When I was on Enbrel for 6 or 7 years, I considered it a near-remission – which is funny because I still needed 5 mg of Prednisone daily, and still had flares requiring short-term higher Pred. But it felt like a remission to me because I was able to do almost everything I wanted to do, which was wonderful. Unfortunately, I had to go off it because of a problem with my white blood cell count and I haven’t yet found anything else that works.
Jeff, I’m glad to hear your report on Actemra, because I have recently been discouraged about trying yet another med and that is the next one on my list.
I really think some day we will be able to have blood and/or gene tests that will identify which med is most likely to work for each individual – but I’m not sure how soon that will happen…
While “remission” is something that we all aim for, I am satisfied with my current “stable” status.
It isn’t perfect, but it is nearly a polar opposite of where I was a year ago.
I’LL TAKE IT!
I was in ‘remission’ for a couple of months, but still taking Enbrel and sulfasalazine. I’m now back to low disease activity and have started methotrexate again (I was on mtx holiday for 5 months). It’s kind of a bummer, but I feel lucky to have good response to the Enbrel…I hope this activity isn’t a sign of the Enbrel failing as it’s the second biologic I’ve been on. I have a rheum doc appointment coming up, and I’m interested in asking her if- based on her experience, my history, and the current meds available today- what my chances are (in percentage) of sustaining joint damage that will affect my abilities and range of motion in the next 5 & 10 years. I know that nobody can accurately answer this but I’m hoping that she’ll give me an ‘off the record’ opinion so I can add it to my own.
I do know things can change, but I think it’s time that our rheumies start giving us a prognosis opinion, even if they make it clear that they’re guessing. We are entering an age where many rheumatologists have had patients on biologics for several years- they should start to be getting an idea of what the future MAY hold for us, and if we request it, share what they think.
I’m a relative newbie to the world of RA, diagnosed on Jan 31, 2012. That said, while I long for remission, I’ve been pretty impressed with the symptom reduction in the last 2 months.

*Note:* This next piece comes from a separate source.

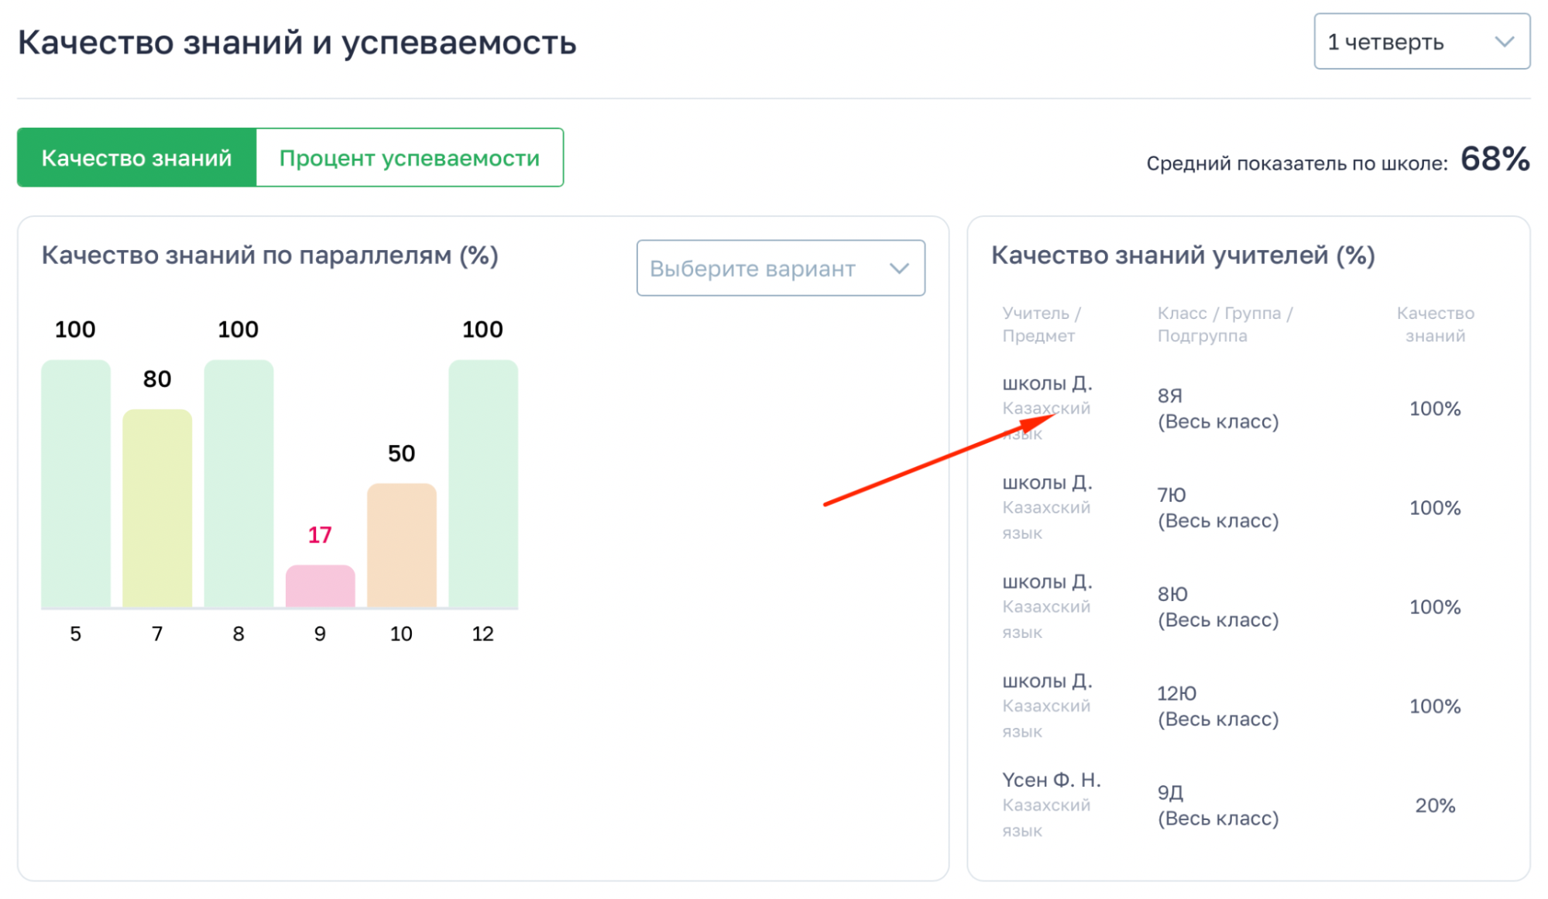Image resolution: width=1548 pixels, height=899 pixels.
Task: Open the row for class 8Ю
Action: [x=1217, y=607]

I’m still in a flare that varies from a very low burn to an occasional forest fire, but the forest fires are less frequent and not quite as hot. While it would be nice if this got put out, right now I’m thrilled with better (was sick as a little yellow dog for over a year).
Medications: MTX, Prednisone, Mobic, Tramadol ER, Lidoderm Pain patch, Folic Acid.
My doctor has nothing to offer but more drugs and surgery. I don’t like either option.
My doctor has always aimed for remission, and I am glad that she does, because it’s hard for me to hope for. I’m on relafin, orencia, sulfasalazine, methotrexate, tremadol, vitamin D, vitamin B complex, iron, and folic acid. I still hurt, I still suffer from fatigue. I may not believe in a remission for me, but I guess what I do believe in, what I strive for, what I hunt for, is a healthier me. Right now, out of a week, I have about four, mostly fatigue free, mostly pain free days. I consider that a huge success. Is it possible I will have a remission some day? I’m not ruling it out. I might win the lottery some day too. But until that day either comes or doesn’t, I guess what I’m saying is that doesn’t rule out trying to be healthier and trying to do the best possible for my health.
Warriors are like that, I hear.
~Jennifer
thanks for your awesome comments, Jennifer. I think most people I’ve met w/RA have that warrior spirit. We encourage each other in it too – in case it wanes at times from the weariness of battle.